> **AIM OF THE TASK**: Of the entries below, return only those lines from the line with "Screenshot is 139x2576." to the line with "Fuel (4, 44)", exactly, both included.
╭──
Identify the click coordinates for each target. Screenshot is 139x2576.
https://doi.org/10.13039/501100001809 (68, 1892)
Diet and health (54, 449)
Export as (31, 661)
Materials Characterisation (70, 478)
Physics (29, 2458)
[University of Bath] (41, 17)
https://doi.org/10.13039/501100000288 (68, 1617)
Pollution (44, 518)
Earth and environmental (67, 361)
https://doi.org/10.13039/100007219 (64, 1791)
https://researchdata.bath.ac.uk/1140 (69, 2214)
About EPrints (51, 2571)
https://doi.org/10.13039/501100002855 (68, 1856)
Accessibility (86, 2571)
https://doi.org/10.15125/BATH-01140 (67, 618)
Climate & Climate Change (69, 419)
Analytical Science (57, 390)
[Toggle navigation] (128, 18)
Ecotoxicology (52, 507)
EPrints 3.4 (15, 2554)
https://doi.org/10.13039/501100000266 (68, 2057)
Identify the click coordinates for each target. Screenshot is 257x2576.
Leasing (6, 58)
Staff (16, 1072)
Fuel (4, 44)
╰──
╭──
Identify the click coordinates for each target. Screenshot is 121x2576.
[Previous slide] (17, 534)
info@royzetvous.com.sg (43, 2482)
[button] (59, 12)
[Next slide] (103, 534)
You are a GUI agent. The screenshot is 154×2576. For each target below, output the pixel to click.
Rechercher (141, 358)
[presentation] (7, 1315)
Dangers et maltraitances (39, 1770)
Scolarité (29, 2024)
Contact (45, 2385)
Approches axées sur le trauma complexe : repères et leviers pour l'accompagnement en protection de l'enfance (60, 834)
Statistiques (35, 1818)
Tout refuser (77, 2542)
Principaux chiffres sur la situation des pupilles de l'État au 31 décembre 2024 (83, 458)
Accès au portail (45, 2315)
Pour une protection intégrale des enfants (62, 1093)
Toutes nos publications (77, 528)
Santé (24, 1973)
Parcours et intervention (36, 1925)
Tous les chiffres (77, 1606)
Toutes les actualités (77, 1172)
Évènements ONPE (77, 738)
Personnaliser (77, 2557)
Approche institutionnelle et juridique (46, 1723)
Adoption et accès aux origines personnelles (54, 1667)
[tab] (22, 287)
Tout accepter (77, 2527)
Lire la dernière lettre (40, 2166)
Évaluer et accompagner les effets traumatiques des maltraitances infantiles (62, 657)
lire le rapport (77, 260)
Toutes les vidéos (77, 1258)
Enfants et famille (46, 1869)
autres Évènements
╰──
> **SOLVED PROBLEM**:
Identify the click coordinates for each target. Screenshot is 139x2576.
https://doi.org/10.13039/501100001809 (68, 1892)
Diet and health (54, 449)
Export as (31, 661)
Materials Characterisation (70, 478)
Physics (29, 2458)
[University of Bath] (41, 17)
https://doi.org/10.13039/501100000288 (68, 1617)
Pollution (44, 518)
Earth and environmental (67, 361)
https://doi.org/10.13039/100007219 (64, 1791)
https://researchdata.bath.ac.uk/1140 (69, 2214)
About EPrints (51, 2571)
https://doi.org/10.13039/501100002855 (68, 1856)
Accessibility (86, 2571)
https://doi.org/10.15125/BATH-01140 (67, 618)
Climate & Climate Change (69, 419)
Analytical Science (57, 390)
[Toggle navigation] (128, 18)
Ecotoxicology (52, 507)
EPrints 3.4 (15, 2554)
https://doi.org/10.13039/501100000266 (68, 2057)
Identify the click coordinates for each target. Screenshot is 257x2576.
Leasing (6, 58)
Staff (16, 1072)
Fuel (4, 44)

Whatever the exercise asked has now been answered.